= DJ Sem =

Algerian DJ, songwriter, and producer

DJ Sem (born 13 January 1979), is an Algerian DJ, songwriter and producer based in Paris and specializing in world beats including R&B, hip hop, raï, house, reggaeton, and funk. He has collaborated with a great number of artists based in France particularly from ethnic backgrounds, notably Cheba Zahouania, Tunisiano, Reda Taliani, Mokobé, Lacrim, Lartiste, Mister You, Sultan, Matt Houston, Marwa Loud etc. He is signed with Universal Music France.

==Discography==
===Albums===

| Year | Title | Peak positions | Certifications |
FR
| 2015 | Le venin musical | 53 |  |
| 2016 | Le venin musical 2016 | 122 |  |
| 2017 | Libre comme l'air | – |  |
| Mi Corazón | 69 |  |

===Singles===

| Year | Title | Peak positions |  | Album |
| FR | BEL (Wa) |
| 2016 | "Ça plaisante pas" (feat.

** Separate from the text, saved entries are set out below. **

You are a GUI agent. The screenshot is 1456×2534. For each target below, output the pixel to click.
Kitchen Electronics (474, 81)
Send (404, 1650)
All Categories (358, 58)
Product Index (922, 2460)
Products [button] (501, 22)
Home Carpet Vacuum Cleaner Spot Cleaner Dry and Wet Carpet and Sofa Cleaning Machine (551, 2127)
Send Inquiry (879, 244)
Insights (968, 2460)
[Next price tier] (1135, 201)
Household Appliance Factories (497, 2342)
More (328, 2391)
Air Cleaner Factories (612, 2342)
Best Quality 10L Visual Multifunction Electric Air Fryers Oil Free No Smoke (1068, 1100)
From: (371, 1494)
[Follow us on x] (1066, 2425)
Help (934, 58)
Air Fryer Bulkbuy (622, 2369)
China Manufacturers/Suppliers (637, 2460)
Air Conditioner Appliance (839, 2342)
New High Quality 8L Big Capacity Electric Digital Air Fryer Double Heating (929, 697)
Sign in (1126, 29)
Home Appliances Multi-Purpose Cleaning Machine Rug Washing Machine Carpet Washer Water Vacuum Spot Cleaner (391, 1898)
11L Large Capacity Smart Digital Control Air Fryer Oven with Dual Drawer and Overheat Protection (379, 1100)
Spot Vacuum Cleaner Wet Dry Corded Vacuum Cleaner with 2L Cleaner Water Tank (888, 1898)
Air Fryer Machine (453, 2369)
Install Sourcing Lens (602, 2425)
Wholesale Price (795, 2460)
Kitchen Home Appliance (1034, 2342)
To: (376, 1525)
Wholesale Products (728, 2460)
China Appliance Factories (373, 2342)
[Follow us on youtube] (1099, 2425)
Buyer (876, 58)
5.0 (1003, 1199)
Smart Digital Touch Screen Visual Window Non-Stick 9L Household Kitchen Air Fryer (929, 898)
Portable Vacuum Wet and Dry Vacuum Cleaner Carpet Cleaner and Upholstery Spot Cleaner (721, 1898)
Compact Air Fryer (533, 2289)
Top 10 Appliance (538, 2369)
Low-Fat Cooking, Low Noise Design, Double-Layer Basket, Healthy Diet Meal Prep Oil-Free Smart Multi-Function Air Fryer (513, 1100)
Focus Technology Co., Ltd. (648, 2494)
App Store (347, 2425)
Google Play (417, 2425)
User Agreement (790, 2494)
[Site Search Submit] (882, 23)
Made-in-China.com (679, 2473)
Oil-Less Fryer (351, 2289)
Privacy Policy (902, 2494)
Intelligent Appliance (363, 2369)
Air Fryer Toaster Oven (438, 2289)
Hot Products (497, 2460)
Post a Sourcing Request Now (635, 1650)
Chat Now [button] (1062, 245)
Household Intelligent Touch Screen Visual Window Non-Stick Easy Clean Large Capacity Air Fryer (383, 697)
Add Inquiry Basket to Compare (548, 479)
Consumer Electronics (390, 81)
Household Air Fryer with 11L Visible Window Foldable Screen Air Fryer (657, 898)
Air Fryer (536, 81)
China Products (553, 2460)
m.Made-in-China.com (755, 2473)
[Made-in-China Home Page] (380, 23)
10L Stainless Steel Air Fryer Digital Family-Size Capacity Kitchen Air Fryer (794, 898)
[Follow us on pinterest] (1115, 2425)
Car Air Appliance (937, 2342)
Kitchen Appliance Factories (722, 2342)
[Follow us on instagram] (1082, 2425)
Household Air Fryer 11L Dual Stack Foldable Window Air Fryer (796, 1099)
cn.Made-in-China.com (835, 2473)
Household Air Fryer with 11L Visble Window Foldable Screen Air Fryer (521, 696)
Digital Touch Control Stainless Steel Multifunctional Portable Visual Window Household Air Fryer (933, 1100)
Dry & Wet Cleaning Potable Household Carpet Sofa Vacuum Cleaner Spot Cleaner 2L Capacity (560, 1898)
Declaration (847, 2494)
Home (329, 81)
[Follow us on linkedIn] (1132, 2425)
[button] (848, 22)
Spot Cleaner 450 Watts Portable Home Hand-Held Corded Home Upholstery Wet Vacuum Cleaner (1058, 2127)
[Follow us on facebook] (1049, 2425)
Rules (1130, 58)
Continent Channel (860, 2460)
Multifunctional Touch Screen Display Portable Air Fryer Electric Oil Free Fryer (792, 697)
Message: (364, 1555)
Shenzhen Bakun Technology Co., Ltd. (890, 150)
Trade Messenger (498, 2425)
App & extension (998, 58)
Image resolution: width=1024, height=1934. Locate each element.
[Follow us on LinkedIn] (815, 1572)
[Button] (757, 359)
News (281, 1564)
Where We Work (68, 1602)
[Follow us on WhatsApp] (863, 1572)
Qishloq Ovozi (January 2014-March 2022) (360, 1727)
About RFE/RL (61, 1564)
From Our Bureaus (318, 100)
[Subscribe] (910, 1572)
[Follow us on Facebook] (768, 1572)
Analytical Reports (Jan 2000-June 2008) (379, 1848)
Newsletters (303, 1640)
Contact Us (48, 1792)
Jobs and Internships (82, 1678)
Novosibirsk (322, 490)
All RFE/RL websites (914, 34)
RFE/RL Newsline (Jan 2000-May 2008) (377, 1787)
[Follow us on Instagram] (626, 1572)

Sultan) | 55 | – |  |
| 2017 | "Libre comme l'air" (with Lartiste and Matt Houston) | 56 | – | Libre comme l'air |
| "Mi corazón" (feat. Marwa Loud) | 28 | 28 |  |
| 2018 | "La Roulette" (with Inna feat. Matt Houston) | – | – |  |

- Did not appear in the official Belgian Ultratop 50 charts, but rather in the bubbling under Ultratip charts.